This week’s episode of Ante Up! did a nifty job of presenting and examining several of the reasons why people play poker. If you haven’t heard the show this week (#67), check it out. And if you don’t know about Ante Up!, well, get off yr keyster and start listenin’. With the retirement of Card Club on Lord Admiral Radio, Ante Up! is probably the poker podcast I enjoy and look forward to the most (closely followed by PokerDiagram and Rounders).
The main subject of this here episode -- “Psychology and Poker” -- was inspired by Cosenza’s recent announcement that he was through with online poker, a decision specifically prompted by a brutal bad beat -- losing a $430 pot to a rivered one-outer -- that punctuated an especially miserable weekend of online NL hold ’em.
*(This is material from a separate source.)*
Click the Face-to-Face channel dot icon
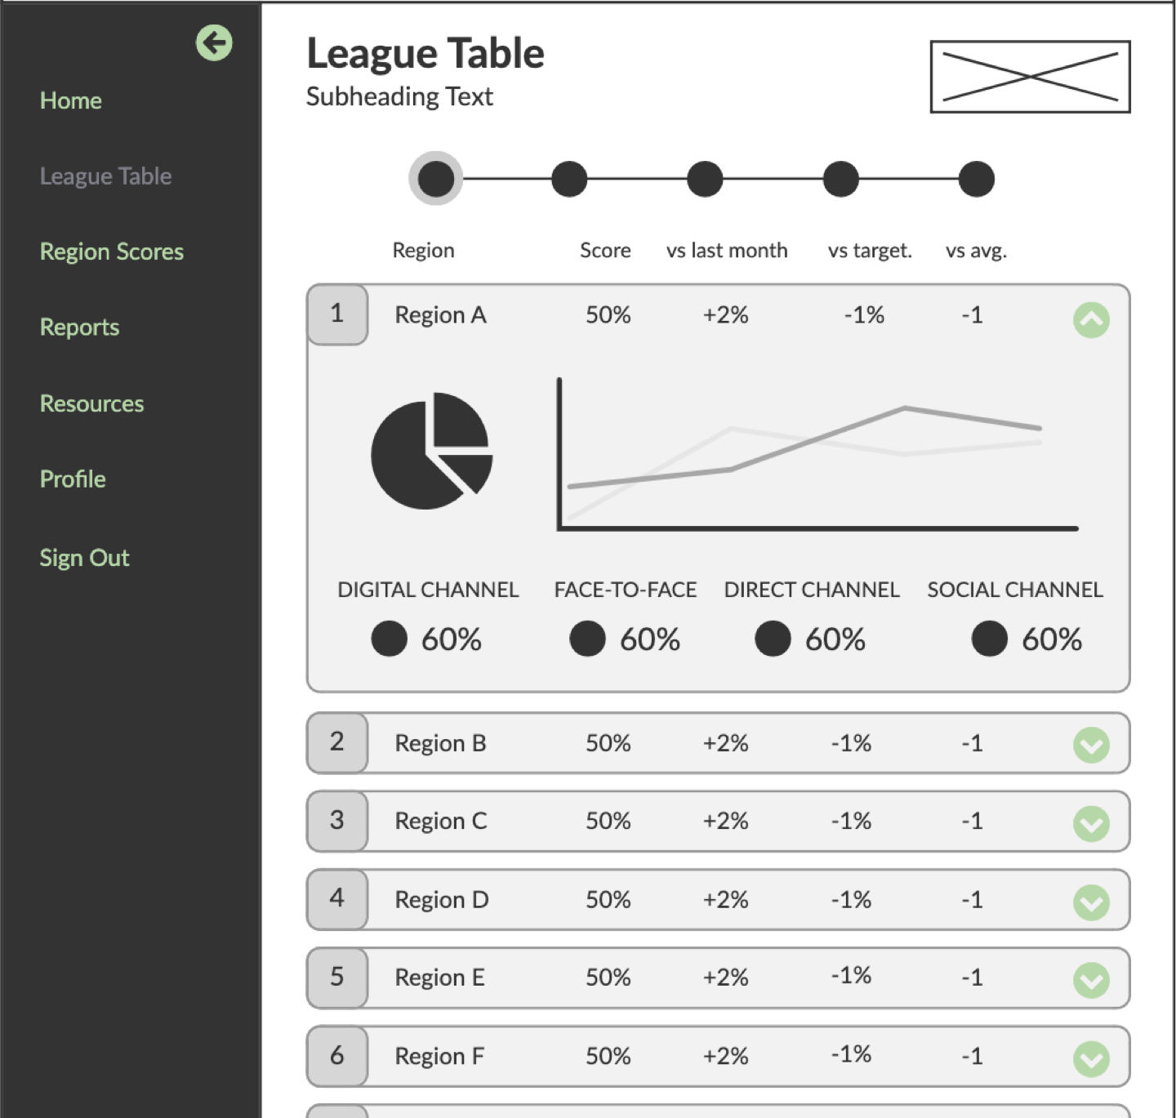The image size is (1176, 1118). pyautogui.click(x=587, y=639)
Cosenza wrote about his decision on the Ante Up! blog, prompting numerous comments, a thread over on the Card Clubs Network forums, and responses from both Long and occasional co-host Mike Fasso.
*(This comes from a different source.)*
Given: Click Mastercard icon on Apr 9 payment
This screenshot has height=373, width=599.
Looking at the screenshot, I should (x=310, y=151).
The hosts’ conversation was sincere and genuinely insightful (in my opinion). Although regular listeners already had a pretty good idea of the respective “player profiles” of both Cosenza and Long, the episode distinctly spelled out their many differences.
Cosenza specializes in no limit hold ’em, routinely playing games (both live and online) that feature $200 maximum buy-ins (e.g., the $1/$2 game at Full Tilt Poker). While not a professional, Cosenza is a consistently winning player who keeps careful records of his earnings and also cashes out frequently (i.e., he doesn’t play with his entire bankroll, and has in fact used his winnings to pay part of the mortgage on his house). He’s endured downswings and bad beats before. He’s also frequently skeptical of the “random number generators” used by online sites (one aspect of which I discussed a bit in a couple of earlier posts).
Conversely, Long does not specialize in any game in particular, although he does prefer limit games to no limit. He typically does not play for the stakes Cosenza does, and (as he admitted during this episode) is a losing player overall, although he isn’t terribly affected by that fact. (He likens the cost of poker to “tuition” -- i.e., he’s willing to pay to learn.) He’s spoken on the show before about losing swings and having had to reload his online accounts. He sympathizes with Cosenza’s skepticism regarding the "randomness" of shuffling programs online, but doesn’t seem to feel as adamant about the issue as does his co-host.
I’m not going to rehearse every detail of their conversation here, but I will make a couple of observations. The first is how in the course of describing their own motives the pair managed to identify a remarkable number of reasons why people play poker. Of these, the five they discussed most were (1) to make money; (2) to satisfy a desire to compete; (3) to experience an intellectual challenge; (4) to have fun/obtain pleasure; and (5) to experience the thrill of risk (i.e., to gamble).
For example, Long explained that having fun was for him a primary goal, and he suggested that Cosenza was more motivated by other motives -- namely, the first three (to make some scratch, to compete, and to be challenged) -- than by a desire to have fun. And Cosenza agreed Long was likely correct in his assessment. (Long also suggested Cosenza didn’t enjoy risk or “gambling” . . . a characterization which Cosenza only partially accepted.)
Note how all of these reasons are different “meaning-making” strategies employed by poker players. Or (to return the rarified air of the last post) different ways of combating “nothingness.” And they are all related, really. Notice how it is practically impossible to talk about one of these five motives without touching upon one or more of the others. Despite what some players might say, none actually play poker solely to make money and for no other reason. There are other ways of making money, most of them much easier than via poker. Poker “means” something else to these players, whether they realize it or not.
The second observation I’ll make is how both Cosenza and Long appear to contradict accepted stereotypes about limit and no limit players. Somewhat, anyway. I say that because Long loves to have fun, to be challenged, and doesn’t mind losing money -- three characteristics that seem to go against how limit players are typically characterized. Long hardly sounds like the image of limit “grinders” presented in Al Alvarez’s The Biggest Game in Town -- i.e., unimaginative “technicians” for whom “poker playing is strictly a business.” Nor does Cosenza sound like Alvarez’s no limit player attracted by “the romance of gambling,” somehow spellbound by the pleasure of risk-taking.
Proving (yet again) that poker can mean all sorts of things to different people. And . . . when you’re sitting there wondering if your pocket queens are any good against that check-raise all-in . . . for that guy sitting across the table, poker probably means something else to him than it does to you.
(Firesign Theatre fans recognize that post title as a line from their 1969 comedy LP How Can You Be in Two Places At Once, If You're Not Anywhere at All? Others, go get on the funway!)